There you go, stereotyping us. I have climbed a couple of trees at a much younger age. Wouldn't do it now, well, maybe try and really look stupid? Yes, sometimes I have a hard time getting out of bed, when having to deal with the bureaucracy of which I am the bottom of. Don't think about that last part too much please.
An example? Somebody in the main office didn't do much needed input because I didn't use a particular form. I merely wrote it out on an e-mail. So, it sat there for 6 weeks until I called to make sure what I wanted was taken care of. Such is life, that's why I have taken up the saw.  
Wonderful anger workout tool--a saw.


----------



## Gologit (Oct 4, 2008)

*Hey, Slowp.*



slowp said:


> There you go, stereotyping us. I have climbed a couple of trees at a much younger age. Wouldn't do it now, well, maybe try and really look stupid? Yes, sometimes I have a hard time getting out of bed, when having to deal with the bureaucracy of which I am the bottom of. Don't think about that last part too much please.
> An example? Somebody in the main office didn't do much needed input because I didn't use a particular form. I merely wrote it out on an e-mail. So, it sat there for 6 weeks until I called to make sure what I wanted was taken care of. Such is life, that's why I have taken up the saw.
> Wonderful anger workout tool--a saw.



You might work for the Fed but all of us know that in your heart and soul you're still a gypo logger. When the last of your ilk retire or get tired of the crap and move on there'll be nothing but bunny fondlers, tree huggers, recreationalists, the people that change the toilet paper in the campground restrooms, and 'ologists that never leave the office. If I gotta deal with Feds , and I don't unless I have to, I'd much rather deal with somebody like you.


----------



## ak4195 (Oct 4, 2008)

treemandan said:


> you would have to shanghi me to get me on that tub. No offense about the boat buddy but that's what it looks like to me. A little tiny boat in a bathtub and God is splashing around in there. Sorry for the losses, its one hell of a tally. The Dan abides although he needs to pack the dramamine and I am starting to feel queasy just looking at the pic. I am gonna stick to showers for awhile.[/QUOTE
> 
> Running with the stabilizers out and probably either following or slightly quarting on the stern.No way to tell the size of the boat obviously,but to a certain point and depending on the conditions that less of an issue.More importantly is the hull shape, soundness/way its loaded,and of course smarts.
> I used to know a guy named Bince who lived in Gustavus,owned a very small 38ft wood dble ender.He would single hand it across the gulf,straight to Dutch Harbor,a good week @ 5-7 knots 24/7.He stayed awake by falling head first into his radar overhead,which would give him a knot on his forehead.
> ...


----------



## clearance (Oct 4, 2008)

Bushler said:


> Clearence, you say its cheaper because you don't have to build roads, and I can see the value saved in that..but aren't you in effect high grading out the high value trees and leaving the rest to be logged conventionaly later? Isn't that a lost leader sort of harvest, going back in?
> 
> Not being argumentative here, just trying to understand the perspective.
> 
> ...



First of all, sorry to slowp, I know what you do, you have my respect.

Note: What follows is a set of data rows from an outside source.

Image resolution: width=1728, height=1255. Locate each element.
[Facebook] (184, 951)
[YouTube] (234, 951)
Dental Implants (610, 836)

Yes, single stem is high grading, no doubt. But the bush still looks good to the treehuggers, you cannot see what is gone unless you hike up there.

Yes, I like logging roads and they are good for many things, here though, they are not left and maintained, all spurs and even some mainlines are taken out. I mean destroyed on purpose. They take out the culverts first, then they take out the bridges. Spurs are taken right out, they use big excavators with twist-a-wrist buckets.

I think the clearcut it all method is best for the coast, but many here do not, and thier power in increasing.


----------



## Bushler (Oct 4, 2008)

AK4195, you have a good eye. The boat in the pic is not mine, I took that pic out the back door of my boat, (Nancy Jean)...I was leading the other boat, (Jeffery J.), into the channel at Chetco River, OR. The Jeff is 45' double chine Monk steel. Last I heard the Jeffery J. was in Bellingham WA.

My boat is slightly shorter, at 41', single chine Monk, aluminum. I fished alone most of my career, hiring crew for Dungeness crab fishing season. I crabbed that little boat from CA to AK. Spent one season fishing out of Cordova, AK

Most summers I troll fish salmon and tuna alone. When asked what I'd do if I fell overboard I'd tell people. "swim for the bottom".

The prize: My crew smiling big.


----------



## Bushler (Oct 4, 2008)

I confess a weakness toward sea stories and pics. Sorry.


----------



## Humptulips (Oct 4, 2008)

clearance said:


> First of all, sorry to slowp, I know what you do, you have my respect.
> 
> Yes, single stem is high grading, no doubt. But the bush still looks good to the treehuggers, you cannot see what is gone unless you hike up there.
> 
> ...



Sounds like you're up against the same sort of bureaucracy I see down here on the government lands. Difference might be is the harvest of a tree now seems almost sacreligious around here.
We seem to be forced to do some strange things at times to keep logging. We have the same sort of road decommissioning going on here. Turning it into a park, multiple use be damned.
No disrespect towards the loggers doing the work but it still sounds looney.


----------



## Bushler (Oct 4, 2008)

The point the GreenPeople are missing is, its not the trees that are sacred, its the grow site, the LAND that is sacred. The trees are just a crop. An overage crop (oldgrowth) is a waste of the grow site. Nurture the land, crop the timber!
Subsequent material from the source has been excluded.